No surprise to anybody –except Mr Hain, who has not merely been a local MP, but a Minister of State in the then ruling Government for 13 long years.
Hopefully, during the investigation, it will be found that MNS, the current mine owners do actually hold a public liability insurance, as required by law, which will recompense the local mine owners for their investment in diesel – perhaps not ‘within a month’, ‘no idea if they will be paid or not’ as Mr Hain would have you believe, but, if not, eventually from within the joint budget of the Mine Rescue Services.
Yesterday, the mine manager at Gleision Colliery, Malcolm Fyfield, who was himself injured that day, was arrested in connection with the deaths of the four miners. The law requires managers to employ a surveyor whose job it is to provide maps of nearby workings so miners can work a safe distance from them. Regulations state mining should not be carried out within 45 metres in any direction, of a layer of rock containing water, or any disused workings that are not linked to mines. Nor are miners supposed to work in tunnels within 37 metres of any disused mine workings.

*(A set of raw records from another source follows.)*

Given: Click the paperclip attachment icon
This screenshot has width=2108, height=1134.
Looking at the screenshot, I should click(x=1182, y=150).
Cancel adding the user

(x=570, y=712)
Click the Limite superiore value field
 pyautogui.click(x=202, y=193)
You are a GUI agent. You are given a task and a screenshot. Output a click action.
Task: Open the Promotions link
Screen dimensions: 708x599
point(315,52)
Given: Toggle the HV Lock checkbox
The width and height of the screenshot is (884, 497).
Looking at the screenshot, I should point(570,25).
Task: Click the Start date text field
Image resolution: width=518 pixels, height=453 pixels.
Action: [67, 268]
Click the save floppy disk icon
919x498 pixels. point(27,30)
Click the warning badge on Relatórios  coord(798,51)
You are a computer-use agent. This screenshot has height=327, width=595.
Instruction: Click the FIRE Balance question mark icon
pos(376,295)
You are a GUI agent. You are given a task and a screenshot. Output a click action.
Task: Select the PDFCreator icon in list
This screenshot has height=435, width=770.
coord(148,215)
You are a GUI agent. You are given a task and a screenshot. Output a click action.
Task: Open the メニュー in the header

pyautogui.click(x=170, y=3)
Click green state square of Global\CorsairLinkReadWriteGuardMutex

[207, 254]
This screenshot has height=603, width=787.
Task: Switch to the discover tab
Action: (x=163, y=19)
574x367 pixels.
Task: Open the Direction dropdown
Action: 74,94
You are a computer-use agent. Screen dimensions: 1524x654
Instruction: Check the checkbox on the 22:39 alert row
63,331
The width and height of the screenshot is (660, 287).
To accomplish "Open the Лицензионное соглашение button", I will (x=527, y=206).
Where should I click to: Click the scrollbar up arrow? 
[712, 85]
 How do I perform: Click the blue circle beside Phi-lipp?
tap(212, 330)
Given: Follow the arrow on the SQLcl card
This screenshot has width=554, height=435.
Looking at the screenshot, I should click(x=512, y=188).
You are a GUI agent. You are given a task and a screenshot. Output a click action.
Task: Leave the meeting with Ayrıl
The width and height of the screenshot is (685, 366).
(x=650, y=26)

Now Mr Hain is calling for a system whereby half a dozen men, operating a laudable local bit of free enterprise, which does admittedly carry horrendous specialised dangers, should be able to call on the tax payer at large to provide, over and above the normal emergency services to which we all contribute, sufficient funds to cover any eventuality, and trained personnel on standby ‘just in case’. He demands that the Mines Rescue Service ‘be properly resourced and provided with access to the Treasury reserve so that its rescue and investigation duties can be properly and professionally discharged without the chaos and dependence upon local goodwill evident at Gleision’.
“Otherwise, should there be another tragedy, both the rescue and investigation could be badly compromised,” Hain said in his report. “Only goodwill prevented that happening at Gleision.”
No doubt there are many within the mining industry who would prefer not to pay the 18p a tonne levy, would much rather it was shared amongst taxpayers – it would make their own operation much more profitable – remember the million pound contribution from the Notts area to this fund?
Would Hain extend that demand to all elements of free enterprise? What about the risk of coronary disease, suicide and hypertension amongst self employed stock brokers in these days of banking crisis? Does he think the taxpayer should be setting aside money to support them over and above the regular services?
Or does his largesse with our money only extend to his own specialist subject of ‘emotive pleas in support of my electorate’? Why did he do nothing about this problem in those long years of Labour governance?